Die NGO nutzt eine Vielzahl von Instrumenten, die im humanitären Völkerrecht verankert sind, um das Verhalten bewaffneter nichtstaatlicher Akteure zu verändern und deren praktische Einhaltung humanitärer Normen zu fördern.
Eines dieser Instrumente sind sogenannte „Deeds of Commitment“ – formelle Selbstverpflichtungserklärungen, in denen sich bewaffnete Gruppen dazu verpflichten, bestimmte humanitäre Grundsätze einzuhalten, etwa das Verbot von Landminen oder den Schutz von Kindern.

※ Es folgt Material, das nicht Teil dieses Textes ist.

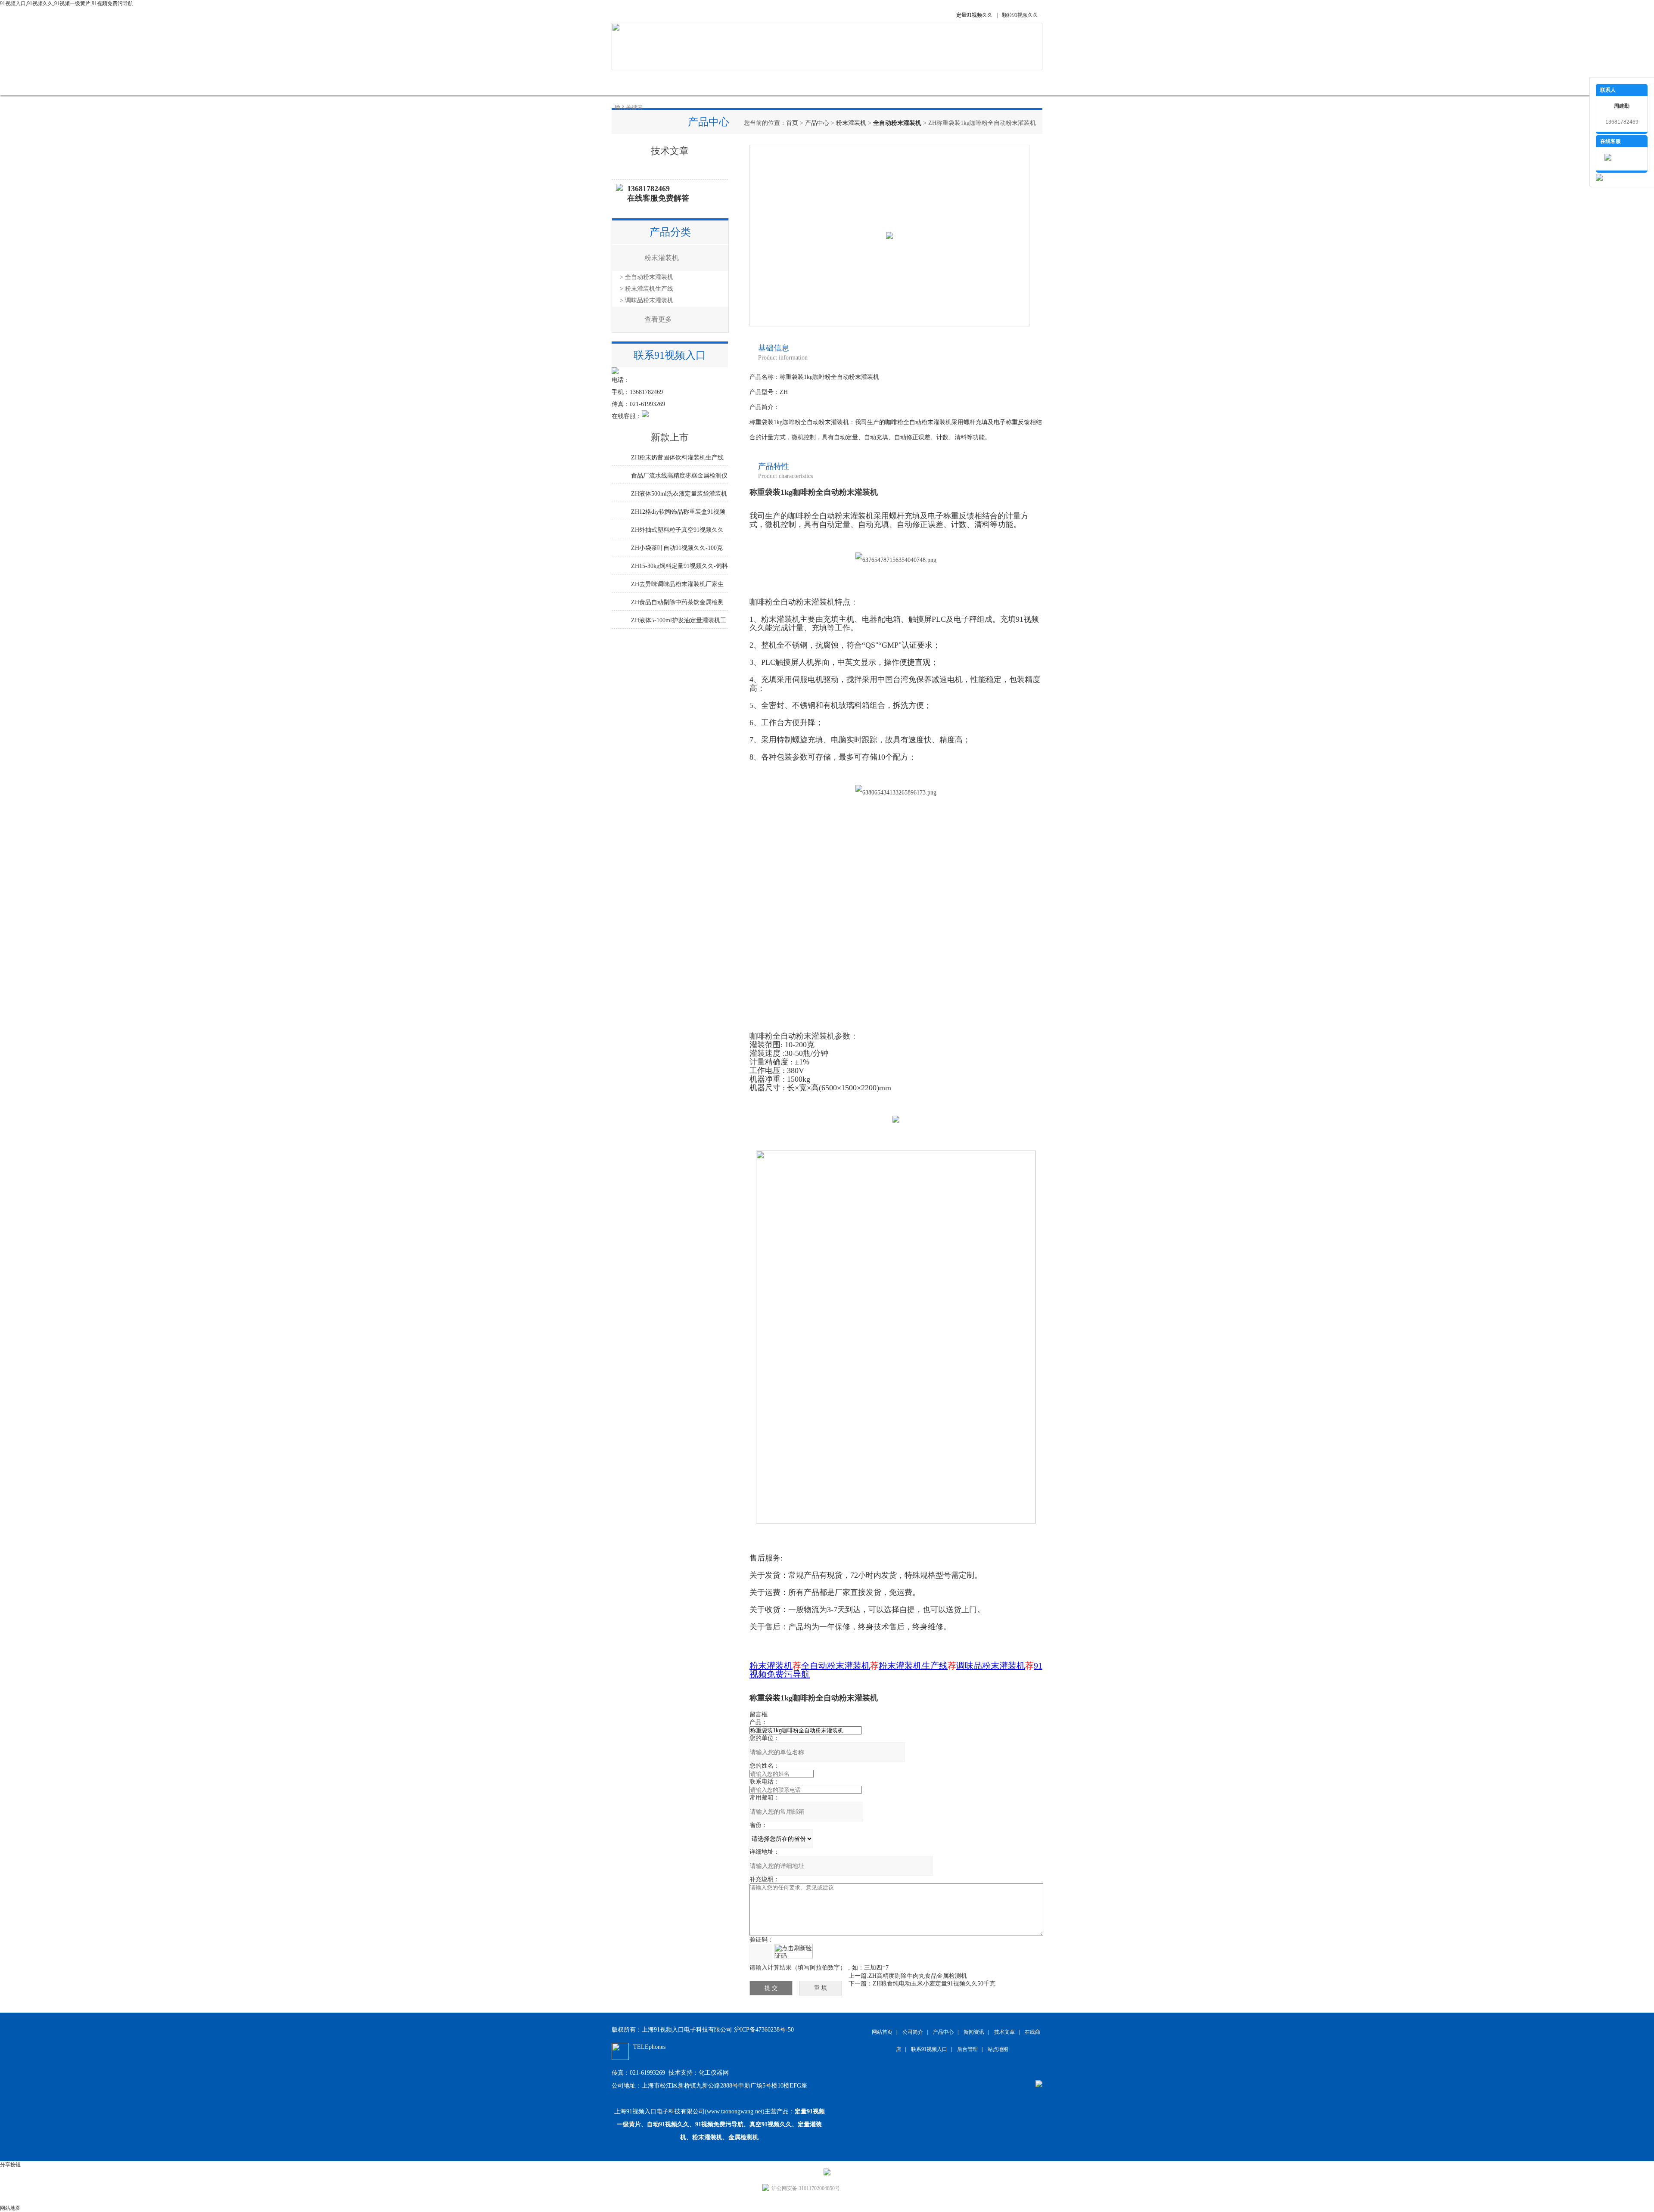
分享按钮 (10, 2165)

Aber wie funktioniert das in der Praxis?
Geneva Call ist in vielen Krisenregionen unterwegs, wo Staaten längst den Rückzug angetreten haben – und bewaffnete Gruppen das Sagen haben. Egal, ob in Syrien, Afghanistan, Sudan oder Myanmar: Überall dort reden die Leute von Geneva Call mit Milizen, Rebellen und de-facto-Machthabern. In Syrien zum Beispiel waren sie mit über 35 Gruppen im Gespräch. In Afghanistan sind sie selbst nach der Machtübernahme der Taliban geblieben. Auch im Jemen, im Kongo oder in Kolumbien sind sie aktiv.
Ihr vorrangiges Ziel: der Schutz von Zivilpersonen – zum Beispiel durch das Stoppen der Rekrutierung von Kindersoldaten, den Schutz von Zivilisten, die Beendigung des Einsatzes von Antipersonenminen oder den Schutz medizinischer Einrichtungen und des medizinischen Personals. Geneva Call geht dahin, wo es unbequem wird – und bleibt auch, wenn’s schwierig wird.
Die Regeln des Kriegs sind theoretisch klar – sie stehen im internationalen humanitären Recht, insbesondere in den Genfer Konventionen. Dort steht, dass Zivilpersonen von allen Konfliktparteien geschützt, Kinder nicht rekrutiert und Gefangene menschenwürdig behandelt werden müssen. Für reguläre Armeen gibt es dafür militärische Schulungen und klare Befehlsketten. Doch wie bringt man eine Miliz in Mali, einen lokalen Warlord in Syrien oder ein Rebellenkommando in Myanmar dazu, sich ebenfalls daran zu halten?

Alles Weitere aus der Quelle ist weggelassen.